Friday, June 29, 2012

a plan of monumental propaganda


the decade after the russian revolution in 1917 was a time when fabric served a political purpose. it was also the silver age in russian culture and so artists responded with enthusiasm to the call to create a political, functional art. the constructivists embraced the ideology that "clothing must present the soviet man and woman as part of an international community, that it must connect them with industrial civilization and that it must symbolize emancipation and mobility" (john e. bowit, revolutionary textile design).


this manifested in designs that were devoid of traditional, local, ethnic images, that used geometrical, mechanical motifs and featured kinetic forms.


they proved not to be as popular as traditional designs with the public, especially when they moved towards agitprop (agitational propaganda). the people just didn't take to flowers with gears or scientific-looking molecular blobs or winged wheels, however subtle they were.


but there's something appealing about the notion of textiles as political statements. and i don't see much of the political in the textiles of today - pretty patterns and whimsical motifs, yes, but politics, not so much. it strikes me that the use of organic cotton is the most political statement we get today in fabric form.


i think we could use a bit more subtle propaganda (and possibly fewer owls and vespas) in our fabrics. especially with services like spoonflower, where fabric design has become quite democratic and accessible for all. we should be making a statement, standing up for something in the very threads we clothe ourselves with.
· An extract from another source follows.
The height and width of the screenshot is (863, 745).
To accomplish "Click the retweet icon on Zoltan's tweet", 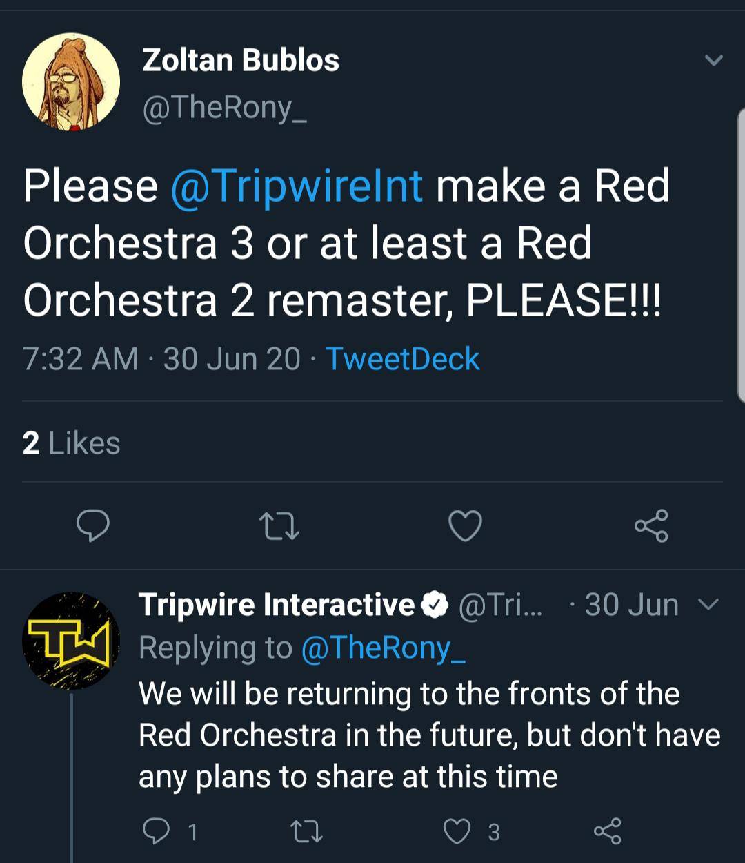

bring on the fiber agitprop.

Wednesday, May 13, 2009

set in stone

back on may 1, which turned out to be a holiday and i was stuck in norway because That Girl booked my tickets all wrong, i used my time wisely and went to the wonderful Vigeland Park in the center of the city. it features 200+ bronze and granite statues, all done by Gustav Vigeland (at least the the clay originals--craftsmen actually did the carving and casting) in the early part of the 20th century.

for me, many of them had the larger-than-life feel of the depictions of New Soviet Man and Woman prevalent in the same period in the early soviet union. i'm sure there are many who would balk at that description, looking back as we do through the distorted lens of history, but i do think there's something of it in some of the work. but perhaps even the soviet sculptors were capturing a general zeitgeist.

most fascinating to me were the depictions of children together with their parents (presumably that's who those adults were). they are at once frozen and yet there is a sense of movement in them, like maybe you just blinked at the wrong moment and missed it, but it's still lingering in the air.


it was a gorgeous spring day and the sculpture provoked many thoughts that day. there's just something about good sculpture--it's at once static and moving, solid yet fluid, warm and lifelike yet cold. when it's really good, it captures the dynamic of life--the dichotomies and opposites present in us all.

i think that's what speaks to you from good sculpture..although it's quite literally set in stone, there is life and movement and fluidity.  there's that sense that if you blink you'll miss the movement. i feel it reminding me to be ever watchful, not to miss a thing--in life as in sculpture. to try to capture the moments and hold them in memory, although memory is more porous than stone or bronze, it doesn't really stop us from trying does it?

note:  if you're thinking that i skipped the monolith, which is perhaps the most famous one, you're right, but i'm saving it for another post.